======== Page extract

Wilmot Redd (a.k.a. Wilmot Read and Wilmot Reed) (early 17th century – September 22, 1692) was one of the victims of the Salem witch trials of 1692. She was born in Marblehead, Massachusetts, and executed by hanging on September 22, 1692. Her husband was Samuel Redd, a fisherman. She was known for her irritability, but she was given little serious attention.

==Trial==

Redd was apprehended on May 28, 1692, by local constable James Smith. The warrant was signed by Magistrates Jonathan Corwin and John Hathorne. The charge brought against her was one of having "committed sundry acts of witchcraft on bodys of Mary Walcott & Mercy Lewis and others in Salem Village to their great hurt."

A preliminary examination took place on May 31, 1692, at Nathan Ingersoll's house in Salem Village. This was Redd's first meeting with the children she allegedly bewitched. They promptly fell into fits, and when asked what she thought ailed them, Redd said, "I cannot tell." Urged to give an opinion, she stated, "My opinion is they are in a sad condition."

Indicted as a witch, Redd was accused of "detestable arts called Witchcraft and Sorceries wickedly, mallitiously [sic] and felloniously used, practiced & exercised at the Towne of Salem."

==Death and legacy==
Redd's body was buried in a common grave whose location is now unknown. Memorial markers for her exist at Old Burial Hill in Marblehead - which late Marblehead resident, town historian and "The Spirit of 76 Lives Here" author Virginia Gamage purchased - and in the garden of the King Hooper Mansion at 8 Hooper Street in Marblehead and the Salem Witch Trials Memorial in Salem. In addition, the town has named the pond her home was adjacent to, "Redd's Pond".

================
======== Given information

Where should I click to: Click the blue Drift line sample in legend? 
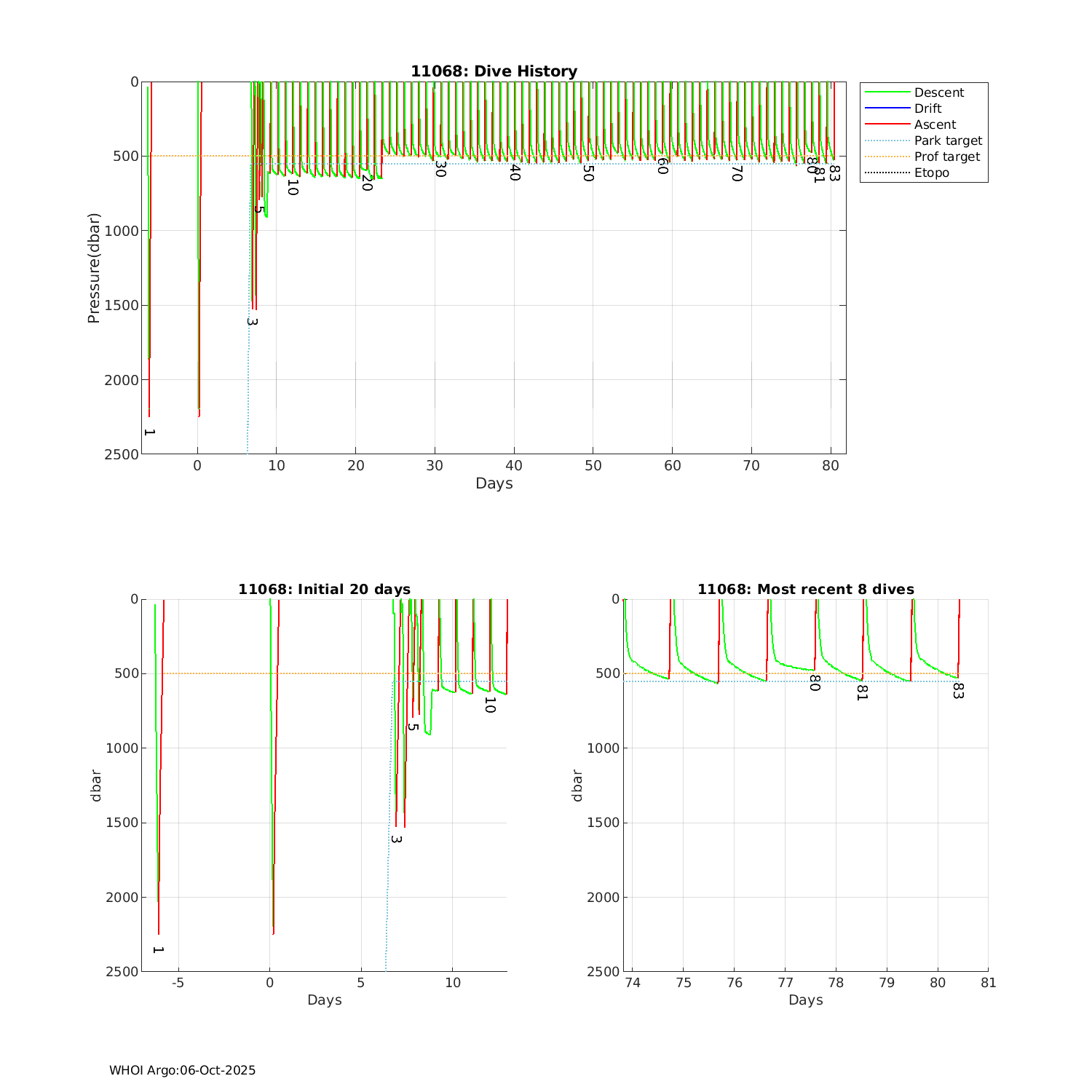(887, 108)
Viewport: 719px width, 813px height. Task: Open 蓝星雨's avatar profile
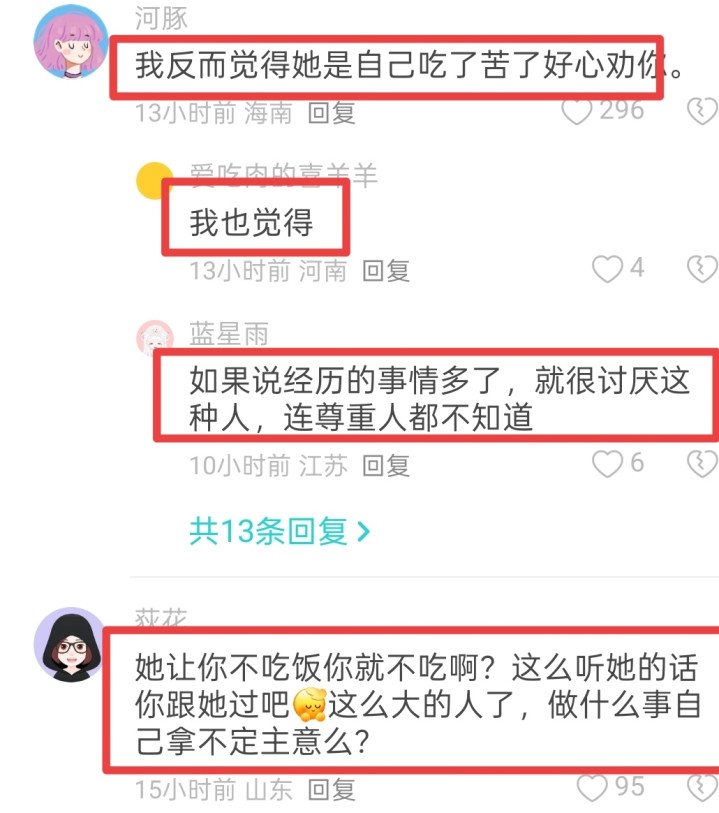tap(154, 339)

================

- [Task 1]
Can you turn the paragraph in the extract on Wilmot Redd that begins "A preliminary examination took place" into a short list of its main facts?
- [Task 2]
Could you reproduce, word for word, the part of the extract on Wilmot Redd that opens with "Wilmot Redd (a.k.a." and closes with "little serious attention."?
The listing above isn't needed and can be set aside.

- [Written reply 1]
- Redd's preliminary examination was held on May 31, 1692, at Nathan Ingersoll's house in Salem Village.
- It was her first meeting with the children she was said to have bewitched.
- The children immediately fell into fits.
- Asked what ailed them, Redd answered, "I cannot tell."
- Pressed for her opinion, she said, "My opinion is they are in a sad condition."

- [Written reply 2]
Wilmot Redd (a.k.a. Wilmot Read and Wilmot Reed) (early 17th century – September 22, 1692) was one of the victims of the Salem witch trials of 1692. She was born in Marblehead, Massachusetts, and executed by hanging on September 22, 1692. Her husband was Samuel Redd, a fisherman. She was known for her irritability, but she was given little serious attention.